Single bedroom, less than a hotel/motel cost, reasonably decent, better than my car
2 bunk beds in room in bigger house, cheap, clean, noisy until really late
Single room in a 3 br place where the host (who lived there) was mostly absent and had the place to myself most nights
Quite honestly the youth hostels I have been in have been better than any of the bunkbed places I have stayed in. Sleeping in my car has also been better than any of the bunk bed arrangements - not to mention cheaper. The no shower though would have been inconvenient.
Hotel/motel
All the cheap motels I have stayed in have been crappy. More than once not clean, noisy, things not working… Sometimes they were better than staying in my car due to the fridge and microwave, other times the car would have been a better choice (except no shower).
Only a couple of times the hotels/motels were good and I could only stay in those when I qualified for social services help to pay for them when at the cancer center. I preferred them to my car or airbnb100% of the time. They actually put us up in nice places. Both times I went to MDA this year I was able to stay in a nice hotel thank you MDA.
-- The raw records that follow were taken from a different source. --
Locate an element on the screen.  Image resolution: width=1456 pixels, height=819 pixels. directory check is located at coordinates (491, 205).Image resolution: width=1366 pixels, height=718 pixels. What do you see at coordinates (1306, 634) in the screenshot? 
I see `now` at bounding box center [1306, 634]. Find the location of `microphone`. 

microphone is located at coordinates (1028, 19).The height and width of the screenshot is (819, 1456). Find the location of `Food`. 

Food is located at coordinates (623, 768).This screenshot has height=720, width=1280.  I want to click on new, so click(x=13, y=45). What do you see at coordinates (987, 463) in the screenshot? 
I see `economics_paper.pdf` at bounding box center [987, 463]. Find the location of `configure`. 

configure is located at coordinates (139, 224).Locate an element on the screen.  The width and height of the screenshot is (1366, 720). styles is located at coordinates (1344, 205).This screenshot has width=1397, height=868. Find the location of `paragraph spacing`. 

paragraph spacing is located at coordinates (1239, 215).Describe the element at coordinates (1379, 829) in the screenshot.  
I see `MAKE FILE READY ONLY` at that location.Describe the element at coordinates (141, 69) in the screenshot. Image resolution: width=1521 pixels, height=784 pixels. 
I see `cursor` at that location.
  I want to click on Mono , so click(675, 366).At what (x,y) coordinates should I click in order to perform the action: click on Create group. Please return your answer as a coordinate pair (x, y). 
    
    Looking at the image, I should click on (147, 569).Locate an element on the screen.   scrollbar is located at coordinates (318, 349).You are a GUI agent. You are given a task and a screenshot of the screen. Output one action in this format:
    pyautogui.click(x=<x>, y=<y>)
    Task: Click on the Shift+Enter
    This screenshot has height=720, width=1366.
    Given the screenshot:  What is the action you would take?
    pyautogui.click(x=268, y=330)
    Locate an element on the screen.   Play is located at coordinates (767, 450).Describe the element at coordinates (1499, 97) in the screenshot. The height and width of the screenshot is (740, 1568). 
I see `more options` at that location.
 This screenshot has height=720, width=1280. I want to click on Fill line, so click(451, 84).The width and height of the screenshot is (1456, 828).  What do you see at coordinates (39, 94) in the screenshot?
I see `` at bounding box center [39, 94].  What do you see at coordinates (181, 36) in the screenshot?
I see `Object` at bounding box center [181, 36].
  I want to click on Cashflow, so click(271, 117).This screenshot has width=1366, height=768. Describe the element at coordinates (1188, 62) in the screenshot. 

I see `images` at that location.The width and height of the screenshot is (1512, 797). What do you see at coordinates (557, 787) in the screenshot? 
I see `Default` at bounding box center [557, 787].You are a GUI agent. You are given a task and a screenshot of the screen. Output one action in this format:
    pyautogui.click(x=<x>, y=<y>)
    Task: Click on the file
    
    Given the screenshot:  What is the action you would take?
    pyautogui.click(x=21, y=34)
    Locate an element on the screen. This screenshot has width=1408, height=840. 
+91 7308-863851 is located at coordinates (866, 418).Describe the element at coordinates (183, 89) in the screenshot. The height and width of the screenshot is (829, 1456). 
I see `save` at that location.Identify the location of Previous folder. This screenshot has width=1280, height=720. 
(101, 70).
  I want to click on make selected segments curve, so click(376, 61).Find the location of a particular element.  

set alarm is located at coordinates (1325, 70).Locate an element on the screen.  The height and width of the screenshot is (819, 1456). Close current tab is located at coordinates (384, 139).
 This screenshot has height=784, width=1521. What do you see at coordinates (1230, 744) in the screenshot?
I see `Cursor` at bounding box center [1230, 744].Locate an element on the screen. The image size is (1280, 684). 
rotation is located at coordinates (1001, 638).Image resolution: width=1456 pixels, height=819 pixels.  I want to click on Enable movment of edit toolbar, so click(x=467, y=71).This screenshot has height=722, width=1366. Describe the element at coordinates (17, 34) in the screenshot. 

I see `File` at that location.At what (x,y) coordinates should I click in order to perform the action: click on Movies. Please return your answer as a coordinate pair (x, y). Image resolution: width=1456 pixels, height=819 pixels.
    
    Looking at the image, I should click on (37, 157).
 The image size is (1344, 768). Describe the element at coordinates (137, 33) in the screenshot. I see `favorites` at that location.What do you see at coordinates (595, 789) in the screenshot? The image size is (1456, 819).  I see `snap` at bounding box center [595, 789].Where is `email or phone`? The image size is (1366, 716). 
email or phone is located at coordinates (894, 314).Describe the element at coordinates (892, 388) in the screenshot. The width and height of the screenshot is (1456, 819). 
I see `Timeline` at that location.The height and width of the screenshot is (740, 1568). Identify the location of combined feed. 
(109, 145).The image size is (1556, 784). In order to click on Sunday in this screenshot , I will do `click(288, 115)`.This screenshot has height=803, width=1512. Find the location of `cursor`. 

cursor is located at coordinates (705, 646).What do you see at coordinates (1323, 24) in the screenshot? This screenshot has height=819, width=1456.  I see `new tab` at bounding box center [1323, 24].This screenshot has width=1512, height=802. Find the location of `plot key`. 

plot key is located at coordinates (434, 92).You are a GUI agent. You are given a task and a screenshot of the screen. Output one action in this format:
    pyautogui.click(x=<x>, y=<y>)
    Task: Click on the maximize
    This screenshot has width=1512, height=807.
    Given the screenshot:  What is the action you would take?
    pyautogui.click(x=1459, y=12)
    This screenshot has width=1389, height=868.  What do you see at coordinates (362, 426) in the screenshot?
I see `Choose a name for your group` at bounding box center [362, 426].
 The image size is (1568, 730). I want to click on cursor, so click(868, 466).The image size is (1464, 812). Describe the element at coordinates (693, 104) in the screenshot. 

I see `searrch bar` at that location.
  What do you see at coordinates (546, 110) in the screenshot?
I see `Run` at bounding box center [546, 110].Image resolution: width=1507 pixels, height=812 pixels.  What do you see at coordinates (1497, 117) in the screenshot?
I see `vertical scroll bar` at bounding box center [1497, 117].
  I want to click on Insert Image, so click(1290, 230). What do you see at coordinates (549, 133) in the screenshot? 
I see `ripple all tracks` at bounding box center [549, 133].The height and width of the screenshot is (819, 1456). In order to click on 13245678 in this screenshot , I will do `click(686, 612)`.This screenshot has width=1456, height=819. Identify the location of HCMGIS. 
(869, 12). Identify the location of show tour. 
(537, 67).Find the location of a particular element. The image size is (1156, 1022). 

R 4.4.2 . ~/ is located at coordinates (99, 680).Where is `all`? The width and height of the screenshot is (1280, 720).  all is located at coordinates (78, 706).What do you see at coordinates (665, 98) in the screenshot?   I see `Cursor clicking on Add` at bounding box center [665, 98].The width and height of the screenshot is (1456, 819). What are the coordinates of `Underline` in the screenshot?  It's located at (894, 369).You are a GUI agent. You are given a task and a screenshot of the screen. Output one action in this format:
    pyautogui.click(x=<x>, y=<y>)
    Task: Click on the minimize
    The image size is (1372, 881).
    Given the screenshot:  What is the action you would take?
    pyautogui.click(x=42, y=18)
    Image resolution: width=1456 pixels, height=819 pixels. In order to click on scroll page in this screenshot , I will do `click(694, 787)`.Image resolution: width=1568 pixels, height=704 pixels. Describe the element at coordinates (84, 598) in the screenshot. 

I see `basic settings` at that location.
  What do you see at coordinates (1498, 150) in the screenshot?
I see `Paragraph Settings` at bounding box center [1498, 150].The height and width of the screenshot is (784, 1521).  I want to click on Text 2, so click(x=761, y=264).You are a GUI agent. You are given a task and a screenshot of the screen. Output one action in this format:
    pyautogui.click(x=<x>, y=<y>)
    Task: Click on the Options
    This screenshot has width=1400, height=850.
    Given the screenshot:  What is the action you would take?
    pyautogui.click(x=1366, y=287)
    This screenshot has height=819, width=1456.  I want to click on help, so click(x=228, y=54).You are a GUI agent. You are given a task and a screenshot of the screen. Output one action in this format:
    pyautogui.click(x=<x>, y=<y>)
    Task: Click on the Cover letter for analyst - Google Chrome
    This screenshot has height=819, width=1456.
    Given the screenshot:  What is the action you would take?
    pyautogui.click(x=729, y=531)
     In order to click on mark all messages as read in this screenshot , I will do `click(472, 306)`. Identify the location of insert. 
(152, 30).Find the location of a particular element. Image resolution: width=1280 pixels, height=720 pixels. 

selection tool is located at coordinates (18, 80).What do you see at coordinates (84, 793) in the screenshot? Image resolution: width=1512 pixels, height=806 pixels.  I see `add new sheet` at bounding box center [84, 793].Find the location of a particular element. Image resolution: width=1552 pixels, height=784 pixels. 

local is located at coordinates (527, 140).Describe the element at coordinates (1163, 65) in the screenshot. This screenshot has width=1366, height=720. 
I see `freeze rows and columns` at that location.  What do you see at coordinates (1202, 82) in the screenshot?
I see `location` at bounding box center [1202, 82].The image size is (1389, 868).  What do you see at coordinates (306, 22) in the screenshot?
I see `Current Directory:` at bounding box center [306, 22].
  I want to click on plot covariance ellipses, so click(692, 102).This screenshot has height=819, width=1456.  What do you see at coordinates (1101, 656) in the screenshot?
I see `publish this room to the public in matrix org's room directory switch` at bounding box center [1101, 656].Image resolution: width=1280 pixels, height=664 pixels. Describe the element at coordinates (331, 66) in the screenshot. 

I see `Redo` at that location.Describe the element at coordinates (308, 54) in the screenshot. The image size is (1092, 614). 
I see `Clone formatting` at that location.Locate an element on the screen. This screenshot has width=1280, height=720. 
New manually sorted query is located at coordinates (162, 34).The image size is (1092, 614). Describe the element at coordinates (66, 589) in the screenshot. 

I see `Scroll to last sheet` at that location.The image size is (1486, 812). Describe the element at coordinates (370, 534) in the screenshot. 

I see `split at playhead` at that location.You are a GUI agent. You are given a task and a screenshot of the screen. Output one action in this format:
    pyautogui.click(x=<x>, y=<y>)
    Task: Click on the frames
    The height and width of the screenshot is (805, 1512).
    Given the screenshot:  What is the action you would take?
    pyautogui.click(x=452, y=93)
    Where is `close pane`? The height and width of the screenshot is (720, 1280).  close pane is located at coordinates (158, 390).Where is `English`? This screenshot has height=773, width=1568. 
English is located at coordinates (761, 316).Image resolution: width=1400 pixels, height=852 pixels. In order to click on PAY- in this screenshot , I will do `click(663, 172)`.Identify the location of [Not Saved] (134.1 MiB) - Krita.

Overall nice hotel/motel> airbnb or car or crappy hotel/motel
Mixed reviews if car or airbnb or cheap hotel/motel were better.
All of them are better than a tent in the pouring rain. BUT there are times a tent > than all the other choices.
I’d imagine that more expensive motels/hotels and more expensive airbnb’s would be much better than my car. Airbnb vs hotel/motel depends on so many things.
When I worked, I spent a lot of time traveling. After a couple of years, I always insisted on Marriott Hotels. Everything was always in the same place. Usually, the pictures on the wall were the same (or close enough to not matter). When you’ve been gone from home and bounced from one city to another for two or three weeks, it’s a good thing to wake up in the middle of the night and know where the bathroom is, and where the controls are to adjust the temperature of the room.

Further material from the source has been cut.